Elsewhere, Sifted examines the start-ups tackling the $40bn sleep-tech market and discovers some rather eccentric sleep “solutions”. For example, one company makes a bit of tech to keep a pillow chilled at night so users always get that “cool side of the pillow” feeling. There is also the latest chapter in the ride-hailing saga, as a start-up moves its focus from crowded western markets to Africa.

The Internet of (Four) Things

1. Uber IPO price bottoming out
The final price for Uber's public share offering is expected to be set later this evening at or below the midpoint of its indicated $44-to-$50 range, reflecting the recent pullback in the US stock market and the dismal performance of rival Lyft. Shannon Bond in San Francisco and Nicole Bullock in New York report that, at $44, the company would raise just under $8bn and achieve a fully diluted valuation of $80.4bn. Nicole also has a nice profile of Pete Giacchi, the Citadel Securities employee who will open trading on Uber on Friday.

2. SoftBank's Uberoptimistic profits
SoftBank’s founder Masayoshi Son confirmed preparations were under way for the launch of another $100bn investment fund, reports Kana Inagaki from Tokyo, as the group’s operating profits more than tripled in the latest quarter. As Lex points out, the 81 per cent rise to ¥2.4tn ($22bn) was largely due to higher investment valuations. A big chunk came from a $3.8bn gain on a stake in Uber,

3. Disney's Vice-like snip
Vice has lost a lot of its lustre, the media group that is, and Disney may have lost a lot of its investment as a result. It has announced a $353m writedown of the value of its stake, following a $157m writedown in November. Anna Nicolaou in New York also reports on how theme parks helped Disney beat expectations in its latest quarter, while higher ad revenues have lifted profits above consensus at Fox. 

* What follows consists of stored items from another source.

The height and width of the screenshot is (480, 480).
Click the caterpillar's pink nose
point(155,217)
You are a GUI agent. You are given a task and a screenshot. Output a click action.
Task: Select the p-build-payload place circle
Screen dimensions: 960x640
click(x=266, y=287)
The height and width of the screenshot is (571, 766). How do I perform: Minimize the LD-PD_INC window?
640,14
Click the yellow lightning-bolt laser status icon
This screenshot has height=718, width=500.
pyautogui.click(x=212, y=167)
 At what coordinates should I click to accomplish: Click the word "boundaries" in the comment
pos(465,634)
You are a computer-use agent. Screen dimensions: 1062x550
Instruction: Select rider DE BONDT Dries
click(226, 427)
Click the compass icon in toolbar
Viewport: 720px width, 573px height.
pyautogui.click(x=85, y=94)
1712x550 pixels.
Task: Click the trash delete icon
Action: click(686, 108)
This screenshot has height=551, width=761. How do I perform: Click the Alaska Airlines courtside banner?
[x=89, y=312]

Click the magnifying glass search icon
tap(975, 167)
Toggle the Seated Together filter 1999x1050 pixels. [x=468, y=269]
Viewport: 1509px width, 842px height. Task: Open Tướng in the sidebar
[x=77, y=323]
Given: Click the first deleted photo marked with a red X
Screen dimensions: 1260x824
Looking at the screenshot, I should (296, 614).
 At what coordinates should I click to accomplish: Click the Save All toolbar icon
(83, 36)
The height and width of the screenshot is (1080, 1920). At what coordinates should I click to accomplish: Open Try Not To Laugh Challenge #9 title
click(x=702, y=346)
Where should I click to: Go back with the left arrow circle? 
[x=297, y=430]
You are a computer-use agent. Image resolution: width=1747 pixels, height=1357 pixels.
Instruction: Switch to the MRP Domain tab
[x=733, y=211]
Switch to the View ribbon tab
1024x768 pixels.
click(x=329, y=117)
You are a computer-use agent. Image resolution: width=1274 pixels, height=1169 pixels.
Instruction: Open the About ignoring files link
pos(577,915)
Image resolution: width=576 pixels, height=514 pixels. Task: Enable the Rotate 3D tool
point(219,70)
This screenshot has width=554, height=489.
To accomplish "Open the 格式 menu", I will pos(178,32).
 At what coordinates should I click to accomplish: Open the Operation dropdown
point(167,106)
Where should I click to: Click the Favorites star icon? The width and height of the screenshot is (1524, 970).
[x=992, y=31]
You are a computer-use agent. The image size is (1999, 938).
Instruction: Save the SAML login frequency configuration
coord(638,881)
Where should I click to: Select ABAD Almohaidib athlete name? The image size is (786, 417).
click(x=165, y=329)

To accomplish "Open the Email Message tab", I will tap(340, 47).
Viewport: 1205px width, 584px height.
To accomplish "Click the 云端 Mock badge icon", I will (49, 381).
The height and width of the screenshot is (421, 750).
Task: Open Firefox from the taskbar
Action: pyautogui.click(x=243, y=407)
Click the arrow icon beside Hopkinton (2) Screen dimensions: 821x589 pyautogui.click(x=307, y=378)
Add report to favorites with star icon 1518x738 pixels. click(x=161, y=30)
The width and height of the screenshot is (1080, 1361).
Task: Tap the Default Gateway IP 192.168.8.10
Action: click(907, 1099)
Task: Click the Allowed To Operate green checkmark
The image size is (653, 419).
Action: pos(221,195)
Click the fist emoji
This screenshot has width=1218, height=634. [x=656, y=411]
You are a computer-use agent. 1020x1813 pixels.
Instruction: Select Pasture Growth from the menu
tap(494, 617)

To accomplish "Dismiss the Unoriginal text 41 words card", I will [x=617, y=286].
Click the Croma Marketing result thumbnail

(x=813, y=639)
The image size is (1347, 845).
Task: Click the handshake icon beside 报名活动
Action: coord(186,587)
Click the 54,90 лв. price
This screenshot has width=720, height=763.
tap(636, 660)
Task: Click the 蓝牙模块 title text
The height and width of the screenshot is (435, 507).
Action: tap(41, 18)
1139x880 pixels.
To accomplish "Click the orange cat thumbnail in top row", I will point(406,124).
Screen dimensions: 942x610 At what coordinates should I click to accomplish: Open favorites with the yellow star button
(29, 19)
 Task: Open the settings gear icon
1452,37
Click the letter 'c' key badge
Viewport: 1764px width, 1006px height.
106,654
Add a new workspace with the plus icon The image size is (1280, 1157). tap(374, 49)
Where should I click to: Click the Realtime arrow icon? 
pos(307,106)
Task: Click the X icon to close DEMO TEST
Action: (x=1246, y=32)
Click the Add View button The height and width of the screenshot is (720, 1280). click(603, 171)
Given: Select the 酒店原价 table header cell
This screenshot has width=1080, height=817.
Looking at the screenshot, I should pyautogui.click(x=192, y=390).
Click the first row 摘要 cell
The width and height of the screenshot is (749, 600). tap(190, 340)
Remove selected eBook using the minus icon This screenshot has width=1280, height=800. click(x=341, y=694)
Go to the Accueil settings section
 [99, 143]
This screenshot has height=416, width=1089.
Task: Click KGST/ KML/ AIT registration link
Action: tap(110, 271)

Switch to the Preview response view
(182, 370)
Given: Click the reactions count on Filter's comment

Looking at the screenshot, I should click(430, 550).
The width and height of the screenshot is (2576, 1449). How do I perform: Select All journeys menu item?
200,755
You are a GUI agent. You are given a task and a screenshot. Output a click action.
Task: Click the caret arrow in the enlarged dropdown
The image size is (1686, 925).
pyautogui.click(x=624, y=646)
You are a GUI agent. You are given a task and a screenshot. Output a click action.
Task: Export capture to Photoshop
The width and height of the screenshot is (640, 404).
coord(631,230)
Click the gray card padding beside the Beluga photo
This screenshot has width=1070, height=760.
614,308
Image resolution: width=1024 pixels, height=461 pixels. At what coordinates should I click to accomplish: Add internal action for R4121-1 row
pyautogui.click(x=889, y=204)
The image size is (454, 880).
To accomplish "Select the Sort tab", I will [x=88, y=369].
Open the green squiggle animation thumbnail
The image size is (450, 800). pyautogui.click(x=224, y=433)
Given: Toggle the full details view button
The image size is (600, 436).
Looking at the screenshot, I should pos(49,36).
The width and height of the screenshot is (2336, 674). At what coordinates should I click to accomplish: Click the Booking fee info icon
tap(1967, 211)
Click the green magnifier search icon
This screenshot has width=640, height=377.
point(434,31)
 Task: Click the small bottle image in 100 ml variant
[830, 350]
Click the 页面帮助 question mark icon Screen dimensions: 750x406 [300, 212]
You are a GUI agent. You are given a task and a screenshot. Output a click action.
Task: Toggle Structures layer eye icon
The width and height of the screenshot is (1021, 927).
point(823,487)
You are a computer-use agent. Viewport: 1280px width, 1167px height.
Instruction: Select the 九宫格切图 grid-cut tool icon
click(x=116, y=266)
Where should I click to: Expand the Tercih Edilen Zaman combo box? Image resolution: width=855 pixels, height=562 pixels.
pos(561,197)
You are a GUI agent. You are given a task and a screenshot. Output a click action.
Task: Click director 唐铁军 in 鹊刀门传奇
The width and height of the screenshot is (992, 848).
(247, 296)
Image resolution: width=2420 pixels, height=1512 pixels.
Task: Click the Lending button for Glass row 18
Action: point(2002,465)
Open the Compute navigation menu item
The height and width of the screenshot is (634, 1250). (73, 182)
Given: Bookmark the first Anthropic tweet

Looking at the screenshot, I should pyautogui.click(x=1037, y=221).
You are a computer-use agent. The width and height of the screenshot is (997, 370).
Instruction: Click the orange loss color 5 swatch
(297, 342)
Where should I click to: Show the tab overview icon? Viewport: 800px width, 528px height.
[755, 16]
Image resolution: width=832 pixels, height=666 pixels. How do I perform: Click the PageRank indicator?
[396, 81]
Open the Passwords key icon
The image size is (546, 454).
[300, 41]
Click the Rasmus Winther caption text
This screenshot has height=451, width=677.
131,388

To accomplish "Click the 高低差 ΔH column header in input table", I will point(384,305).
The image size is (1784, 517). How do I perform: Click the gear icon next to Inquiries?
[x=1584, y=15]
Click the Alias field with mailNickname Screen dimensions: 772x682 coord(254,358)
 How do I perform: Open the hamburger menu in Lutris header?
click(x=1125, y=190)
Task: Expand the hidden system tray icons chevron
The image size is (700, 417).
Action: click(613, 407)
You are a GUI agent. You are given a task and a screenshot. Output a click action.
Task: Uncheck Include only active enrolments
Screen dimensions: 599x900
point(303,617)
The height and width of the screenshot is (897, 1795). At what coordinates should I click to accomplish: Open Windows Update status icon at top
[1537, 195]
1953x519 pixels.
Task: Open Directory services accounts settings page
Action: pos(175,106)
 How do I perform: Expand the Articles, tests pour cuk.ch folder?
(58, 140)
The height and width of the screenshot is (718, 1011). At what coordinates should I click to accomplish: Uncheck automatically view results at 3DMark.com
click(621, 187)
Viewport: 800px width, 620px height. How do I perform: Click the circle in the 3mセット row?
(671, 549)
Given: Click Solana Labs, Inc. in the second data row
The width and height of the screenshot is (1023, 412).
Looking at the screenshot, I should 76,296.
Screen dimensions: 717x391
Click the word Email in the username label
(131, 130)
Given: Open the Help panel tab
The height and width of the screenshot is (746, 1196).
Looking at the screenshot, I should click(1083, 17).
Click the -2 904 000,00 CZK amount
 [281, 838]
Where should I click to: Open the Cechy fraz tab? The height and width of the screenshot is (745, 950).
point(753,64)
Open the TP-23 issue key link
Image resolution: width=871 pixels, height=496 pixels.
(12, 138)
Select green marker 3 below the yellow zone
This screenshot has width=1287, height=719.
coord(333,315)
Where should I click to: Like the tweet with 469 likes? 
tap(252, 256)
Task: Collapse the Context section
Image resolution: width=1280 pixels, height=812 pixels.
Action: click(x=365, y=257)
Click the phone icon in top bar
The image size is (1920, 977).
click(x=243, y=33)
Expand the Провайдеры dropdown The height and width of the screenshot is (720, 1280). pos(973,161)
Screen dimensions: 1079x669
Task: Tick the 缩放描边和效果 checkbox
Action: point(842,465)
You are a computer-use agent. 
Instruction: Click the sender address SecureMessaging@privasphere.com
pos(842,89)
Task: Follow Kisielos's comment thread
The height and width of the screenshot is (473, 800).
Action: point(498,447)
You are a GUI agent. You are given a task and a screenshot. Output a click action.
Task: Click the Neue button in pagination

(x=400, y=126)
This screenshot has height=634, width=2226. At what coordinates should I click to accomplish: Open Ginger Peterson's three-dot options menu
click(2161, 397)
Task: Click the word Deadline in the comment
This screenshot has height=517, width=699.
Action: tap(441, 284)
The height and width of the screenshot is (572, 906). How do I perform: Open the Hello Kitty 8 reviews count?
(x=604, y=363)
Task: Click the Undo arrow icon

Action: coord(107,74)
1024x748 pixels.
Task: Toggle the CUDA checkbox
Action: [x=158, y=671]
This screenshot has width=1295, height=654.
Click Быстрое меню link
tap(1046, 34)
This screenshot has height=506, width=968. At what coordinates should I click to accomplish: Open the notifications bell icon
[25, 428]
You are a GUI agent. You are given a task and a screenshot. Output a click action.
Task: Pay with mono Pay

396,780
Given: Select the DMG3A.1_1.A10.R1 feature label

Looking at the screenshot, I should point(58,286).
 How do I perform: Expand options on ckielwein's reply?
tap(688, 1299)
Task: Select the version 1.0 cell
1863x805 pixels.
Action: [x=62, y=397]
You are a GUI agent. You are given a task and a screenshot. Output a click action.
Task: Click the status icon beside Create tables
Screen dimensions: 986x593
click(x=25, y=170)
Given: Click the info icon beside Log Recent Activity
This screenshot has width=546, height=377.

4. Intel's three CFOs in a tub
Despite having ex-CFOS as chief executive and chairman, along with its current finance director, an ex-Qualcomm CFO, Intel can't seem to hit its numbers, Richard Waters points out in his Inside Business column. CEO Bob Swan admitted at its analyst day that the chipmaker would probably suffer anaemic revenue growth and slipping gross profit margins over the next three years, and find itself in “a little bit of a bathtub” as it slogged through to the end of 2021. Also, Kathrin Hille in Taipei has the story of a struggle over strategy at SMIC, China’s largest chipmaker.

Tech tools — Nike’s perfect sneaker fit

Nike is to introduce an augmented reality feature in its app later this year that will allow customers to figure out an accurate shoe size for its range of sneakers. Engadget says it will offer advice such as “You are a 10.5" in an Air Max sneaker, giving extra information such as "80 per cent of people with similar feet to you purchased this size” or “This shoe runs slightly small.” Yes, they can always try them on as well if they're in the store.